Then, the analog-to-digital conversion unit is used for acquiring the detected signal U of the first channel_xPerforming analog-to-digital conversion to form U_xCorresponding digital signal and measured signal U acquired by second channel_yPerforming analog-to-digital conversion to form U_yA corresponding digital signal.

Thereafter, can be determined by U_xCorresponding digital signal obtains first point signal u_xFrom U_yThe corresponding digital signal can obtain a second point signal u_y。

Step S200, acquiring the position and the arrangement sequence of the display points according to the first point signal and the second point signal.

First point signal u_xAnd a second point signal u_yRespectively corresponding to the measured signals U_xAnd U_yWhereby the position (u) of the display point can be acquired_x，u_y). Position of display point (u)_x，u_y) When displayed subsequently, convert to (U)_x，U_y) And the actual display is performed.

Meanwhile, the analog-to-digital conversion unit collects multiple groups of U according to the preset frequency_xAnd U_yThereby forming a plurality of display dots, and the arrangement order of each display dot may be according to each group U_xAnd U_yCorresponding first point signal u_xAnd a second point signal u_yThe acquisition time is determined in sequence. Each group U_xAnd U_yCorresponding first point signal u_xAnd a second point signal u_yThe acquisition time of each group U is measured by the analog-to-digital conversion unit_xAnd U_yIs determined.

Step S400, acquiring the distance between adjacent display points according to the positions and the arrangement sequence of the display points.

As an example, the location of the first display point may be (u)_x1，u_y1) The corresponding actual display position is (U)_x1，U_y1) The position of the second display point may be (u)_x2，u_y2) Corresponding reality ofThe display position is (U)_x2，U_y2) Then the distance between adjacent display points is { [ (U) at the time of subsequent display_x2)-(U_x1)]²+[(U_y2)-(U_y1)]²The squared value of.

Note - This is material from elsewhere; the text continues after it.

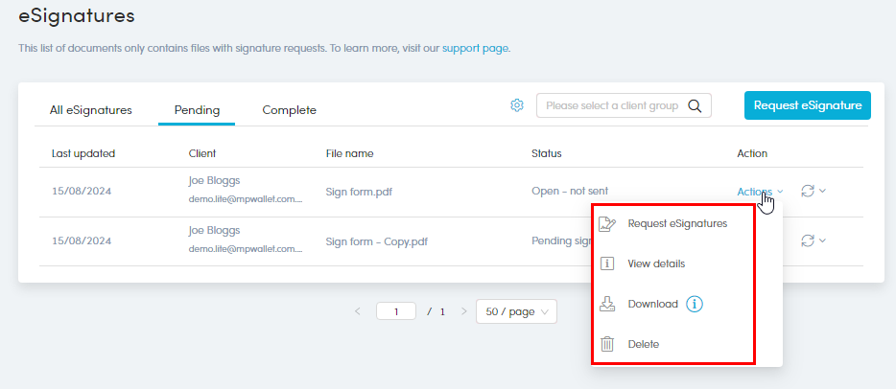Click refresh icon in Sign form – Copy.pdf row

pos(807,240)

Thereby, the distance between adjacent display points can be acquired.

Step S500, acquiring the energy of each sub-waveform between adjacent display points according to the distance between the adjacent display points, wherein the larger the distance between the adjacent display points is, the smaller the energy of each sub-waveform between the adjacent display points is.

The sub-waveforms between adjacent display points form the entire display waveform map.

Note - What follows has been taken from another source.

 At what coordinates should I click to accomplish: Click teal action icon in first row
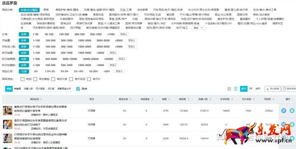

In this embodiment, first, the distance between adjacent display points is determined by the first point signal of the first channel and the second point signal of the second channel, and then, the energy of each sub-waveform between adjacent display points is acquired according to the distance between adjacent display points, and the larger the distance between adjacent display points is, the smaller the energy of each sub-waveform between adjacent display points is, so that distance-based bright-dark display can be realized, and the waveform display is more vivid and lifelike.

In one embodiment, each sub-waveform between adjacent display points is designed to include a main waveform line and a waveform halo that surrounds the main waveform line.

At this time, referring to fig. 2, step S500 includes:

step S510, acquiring the energy of the main waveform line of each sub-waveform according to the distance between adjacent display points.

Here, the energy of the main wavy line is first determined so as to sequentially set the energy of the wavy halo outward from the main wavy line.

Step S520, acquiring corresponding energy of the wave shadow according to the energy of the main wave line of each sub-waveform, wherein the energy of the wave shadow is sequentially reduced from the main wave line to the outside in the same sub-waveform.

After the energy of the main waveform line is determined, the energy of the set waveform shadow is sequentially reduced outwards from the main waveform line, so that the waveform shadow is formed. Therefore, the present embodiment can make the waveform more rounded.

As an example, within the same sub-waveform, the energy of the main wavy line and the energy of the wave shadow may be made to follow a gaussian distribution according to a computer algorithm.

In an embodiment, after step S200, please refer to fig. 3, which further includes:

step S300, acquiring a first display time sequence of each sub-waveform between adjacent display points according to the arrangement sequence of the display points.

As explained earlier, the order of arrangement of each display dot may be for each group U by the analog-to-digital conversion unit_xAnd U_yIs determined. The first display time sequence of each sub-waveform can be determined according to the arrangement sequence of the display points, so that the first display time sequence of each sub-waveform can be consistent with the collection time sequence of the analog-to-digital conversion unit for the detected signal.

It is understood that the order of steps S300, S400 and S500 is not limited.

Further, in this embodiment, after step S500, the method further includes:

step S600, according to the first display timing sequence of each sub-waveform, the energy of each sub-waveform is attenuated one by one.

At this time, the sub-waveform displayed first may be made gradually dark and then disappear first, and then the sub-waveform displayed later may be made gradually dark and then disappear, thereby forming an afterglow within a frame.

In one embodiment, referring to fig. 4, step S100 includes:

at least two groups of point data signals are obtained, one group of point data signals form a frame waveform diagram, and the waveform diagram comprises a plurality of sub-waveforms.

At this time, the two sets of the acquired dot data signals may form at least two frame waveform patterns.

After step S500, the method further includes:

step S700, a second display timing sequence of at least two frames of oscillograms corresponding to at least two groups of point data signals is obtained.

Specifically, the second display timing of each frame waveform corresponding to each group of point data signals may be determined according to the acquisition timing of each group of point data signals.

Step S800, according to the second display timing, attenuating the energy of each sub-waveform of each frame waveform diagram one by one.

At this time, the waveform image of the previous frame displayed first may gradually become dark first and then disappear, and the waveform image of the next frame displayed later may gradually become dark and then disappear, thereby forming a global afterglow effect.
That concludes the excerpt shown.